INQUIRING LINE

How does AI persona fidelity compare to interview-based generative agents?

This compares two ways of building AI stand-ins for real people: generic 'persona' prompts that describe a type of person, versus generative agents built from actual interview transcripts of specific individuals — and which one more faithfully predicts how real humans behave.


This explores the gap between two strategies for making AI act like a person: handing a model a persona description versus grounding an agent in a real individual's recorded interview. The corpus suggests these aren't the same task at all, and they fail in different places. The headline comparison: agents built from voice interviews of 1,052 real people replicated those participants' own survey responses with about 85% accuracy — nearly as well as people reproduce their own answers two weeks later Can AI agents learn people better from interviews than surveys?. What's striking is *why* it worked: the factual content of what someone said drove the fidelity, not their speaking style, and even compressed bullet-point summaries kept 83% of the accuracy. Identity here is information, not voice.

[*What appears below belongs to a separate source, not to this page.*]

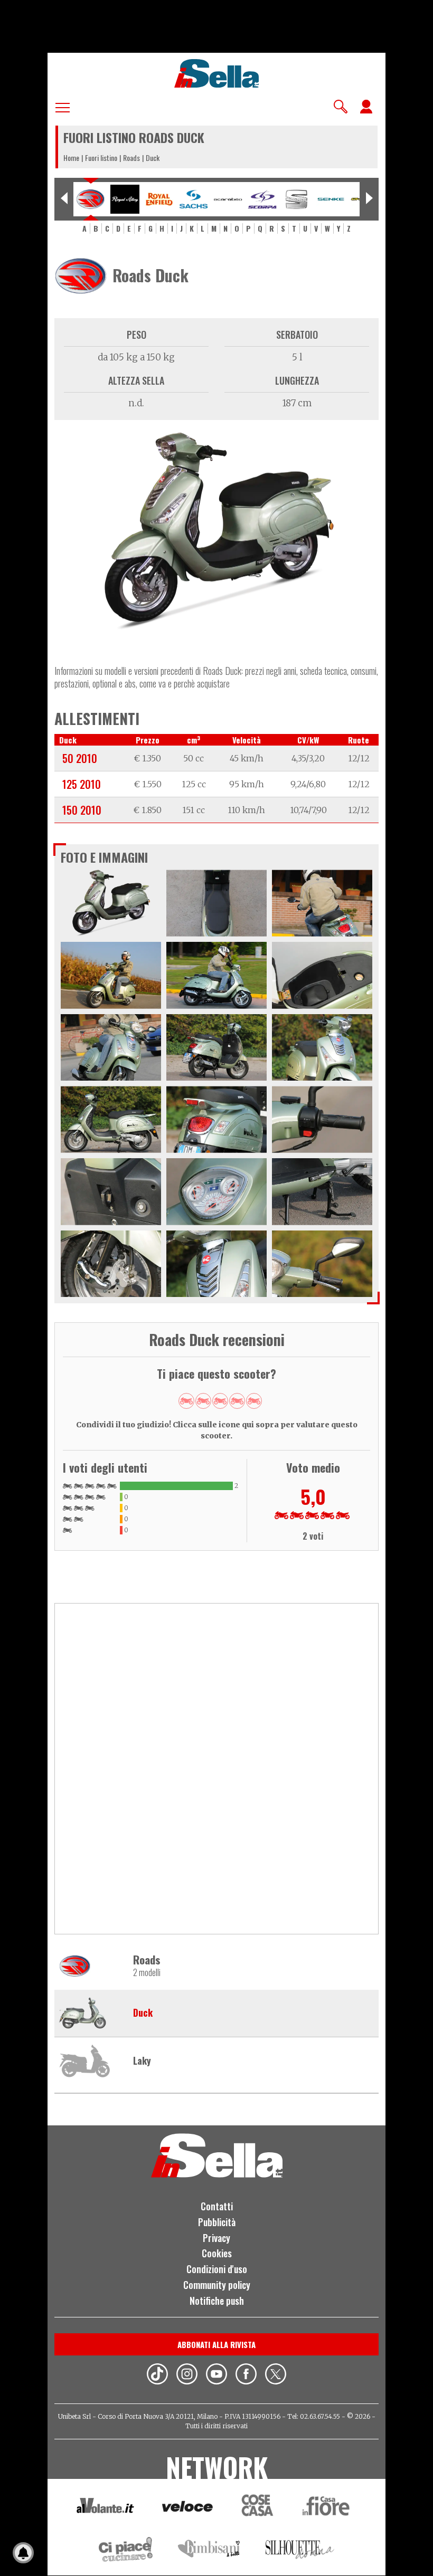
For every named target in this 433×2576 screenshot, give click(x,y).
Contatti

Generic persona simulation lands in a similar-but-shakier neighborhood. When AI personas were used to re-run published marketing experiments, they reproduced 76% of the main effects — and tellingly, success tracked the *statistical strength* of the original finding, replicating strong effects and whiffing on the marginal ones with both false positives and negatives Can AI personas reliably replicate human experiment results?. So both approaches capture robust, evidence-backed patterns and both get unreliable at the edges. The difference is grounding: interview agents are anchored to one real person's stated facts, while prompted personas are anchored to a description that the model fills in from its training priors.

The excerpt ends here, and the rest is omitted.